Children battling cancer make use of virtual learning
While there are concerns about online learning from different sectors, the opportunity to attend classes, even while hospitalised, has been a welcome one for children with chronic medical conditions such as those diagnosed with cancer.
Paediatric oncologist at The University Hospital of the West Indies, Dr Michelle Reece-Mills, said that while some children undergoing active therapy might tend to be fatigued and would therefore find it challenging to participate in classes, the majority have been making use of virtual learning.
“Their number-one desire is to attend school, so online access affords that opportunity, even while in hospital,” she told The Gleaner.
The UHWI Department of Child and Adolescent Health (Paediatric Oncology Division) has been seeing, on average, eight new cases of paediatric cancer each year, with the top three cancers being leukaemia, brain tumour and lymphoma. More than 60 per cent of children diagnosed with cancer will be alive two years post diagnosis.
Virtual classes became necessary when the COVID-19 pandemic forced schools to shutter in March. Online classes have perhaps been the only good spin-off from the pandemic for children with cancer.
“The COVID pandemic has added an element of anxiety to these children who already have some psychological distress due to an illness that is potentially life-threatening,” Dr Reece-Mills said.
The pandemic has also caused a delay in treatment in some instances, as children with positive diagnosis have to be isolated.
“Children admitted electively have to do COVID testing prior to admission. We try to proceed with their medication as quickly as possible to prevent a return of their cancer,” the doctor explained.

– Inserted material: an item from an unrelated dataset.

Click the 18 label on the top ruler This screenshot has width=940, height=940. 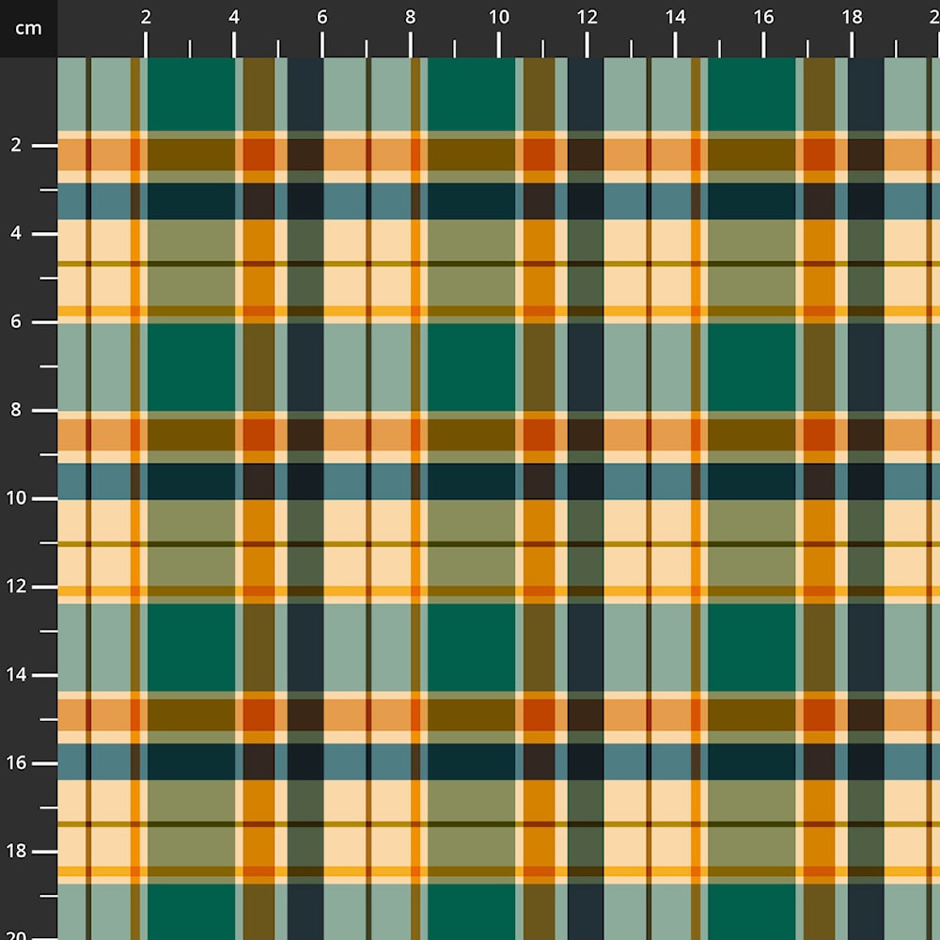(x=852, y=17)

Some parents find it even more challenging to finance their child’s treatment as a result of losing their jobs during the pandemic. The division has its own challenges too, as funds are needed to purchase chemotherapeutic drugs and devices integral to the care of these children.

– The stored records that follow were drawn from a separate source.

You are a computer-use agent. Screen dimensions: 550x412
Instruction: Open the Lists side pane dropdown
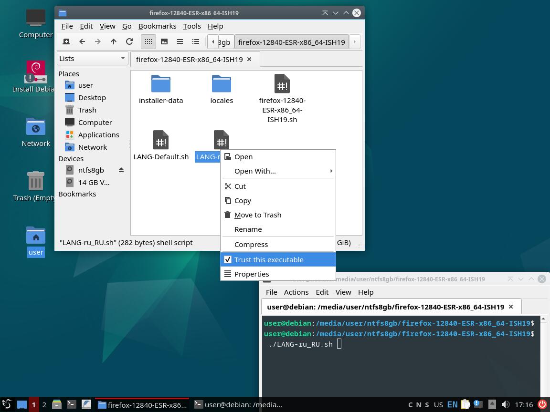pos(92,59)
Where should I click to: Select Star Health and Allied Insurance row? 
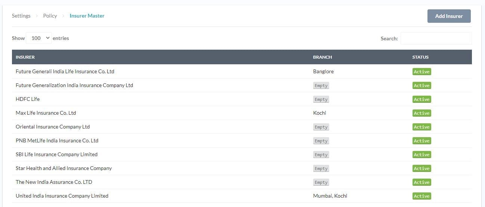(64, 168)
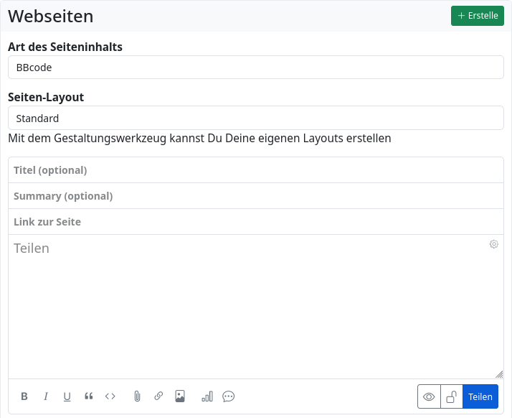Click the blue Teilen submit button
The image size is (512, 418).
(x=480, y=396)
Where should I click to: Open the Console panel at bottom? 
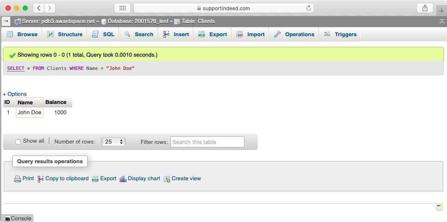[18, 218]
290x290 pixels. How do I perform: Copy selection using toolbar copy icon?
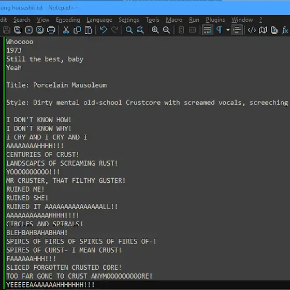tap(77, 30)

The Lions Club of Mona just recently donated $50,000 towards the unit. Dr Reece-Mills said they are also in need of blood to help the children with their treatment.
“The pandemic has narrowed the focus to the management of that condition [COVID-19] and little else. We aim to continue offering quality care to patients with acute and chronic conditions, while paying attention to personal safety.
Relying more on telemedicine and reducing face-to-face contact has become key,” said the paediatric oncologist in explaining how the pandemic has affected the staff.